Tra gli eventi più recenti Gianni Letta ha ricordato a lungo i 100 anni della Montalcini e l’aula che le avete dedicato come una delle celebrazioni più emozionanti fatte in suo onore.
Abbiamo scelto di dedicare uno spazio importante a Rita Levi Montalcini, sia concreto che simbolico: un’aula e, come ha ricordato Letta, abbiamo cercato di raccogliere la storia che la riguardava e la ricollegava a noi, attraverso testimonianze e letture che le sono state dedicate.
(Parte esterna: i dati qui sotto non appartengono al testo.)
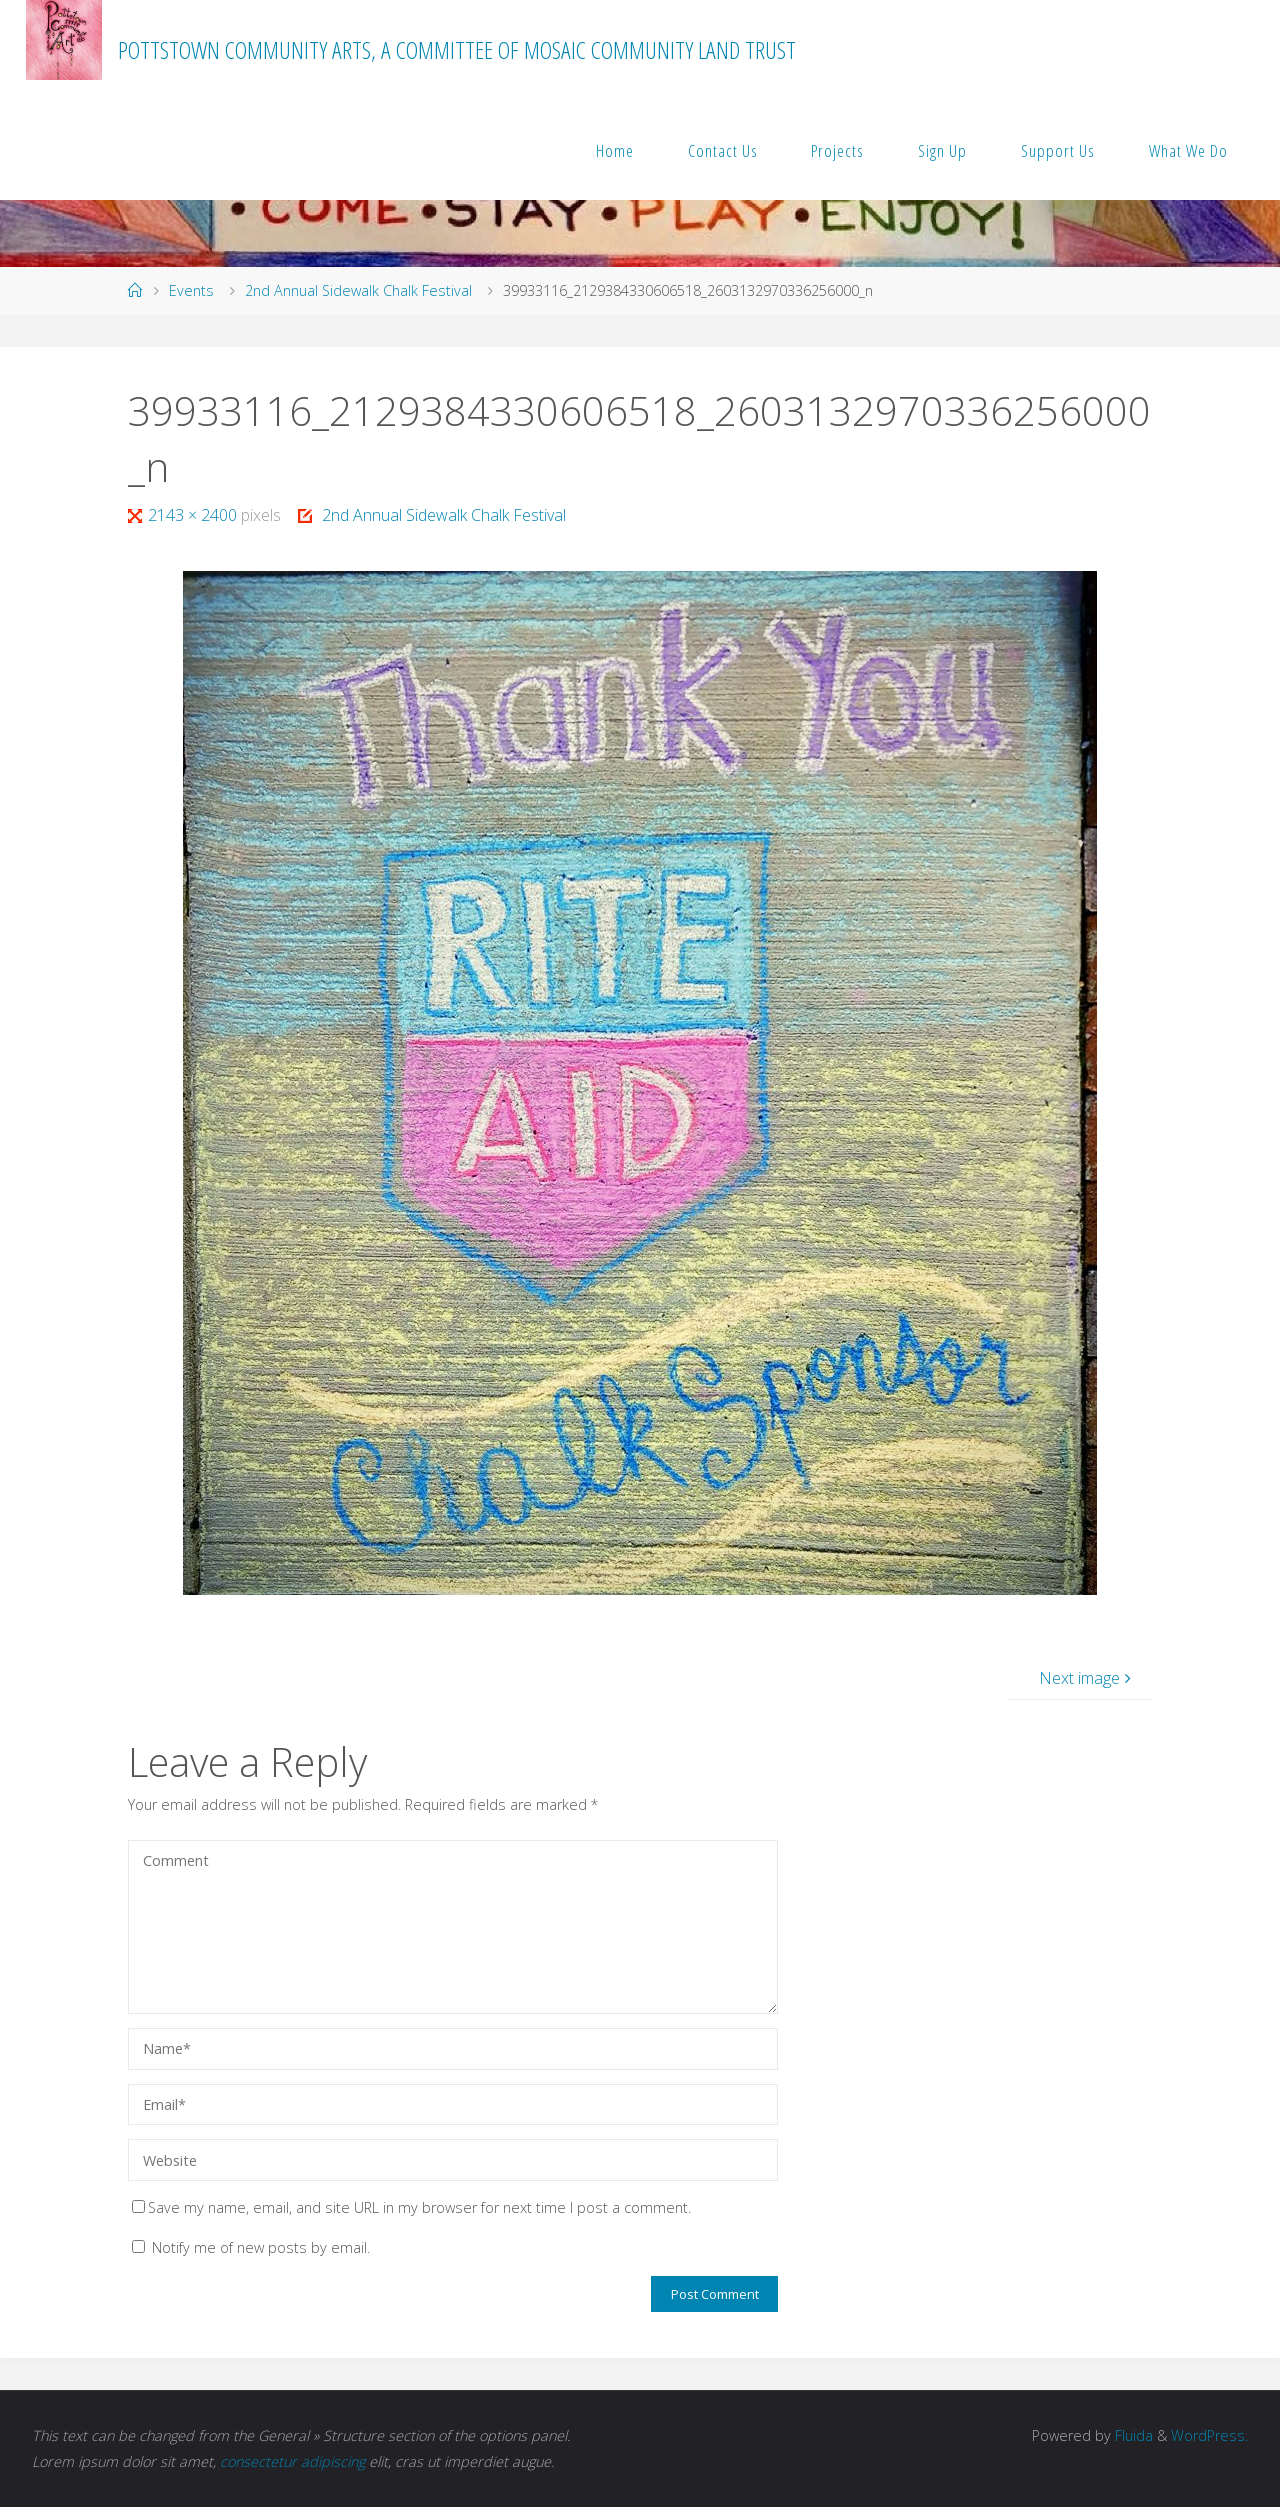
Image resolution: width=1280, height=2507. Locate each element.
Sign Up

Attraverso questo omaggio abbiamo così riattraversato anche la memoria di tutti gli altri Premi Nobel che hanno abitato i nostri laboratori, da Chain a Fermi, a Bovet. Con questa scelta abbiamo cercato di riunire l’espressione umana e quella scientifica del lavoro di un ricercatore, per sottolineare come la scienza sia fatta dagli uomini e per gli uomini, attraverso le loro emozioni ed al servizio della vita.

Un orientamento questo che io ho trovato già in Istituto e che nessuna riforma ha mai cambiato.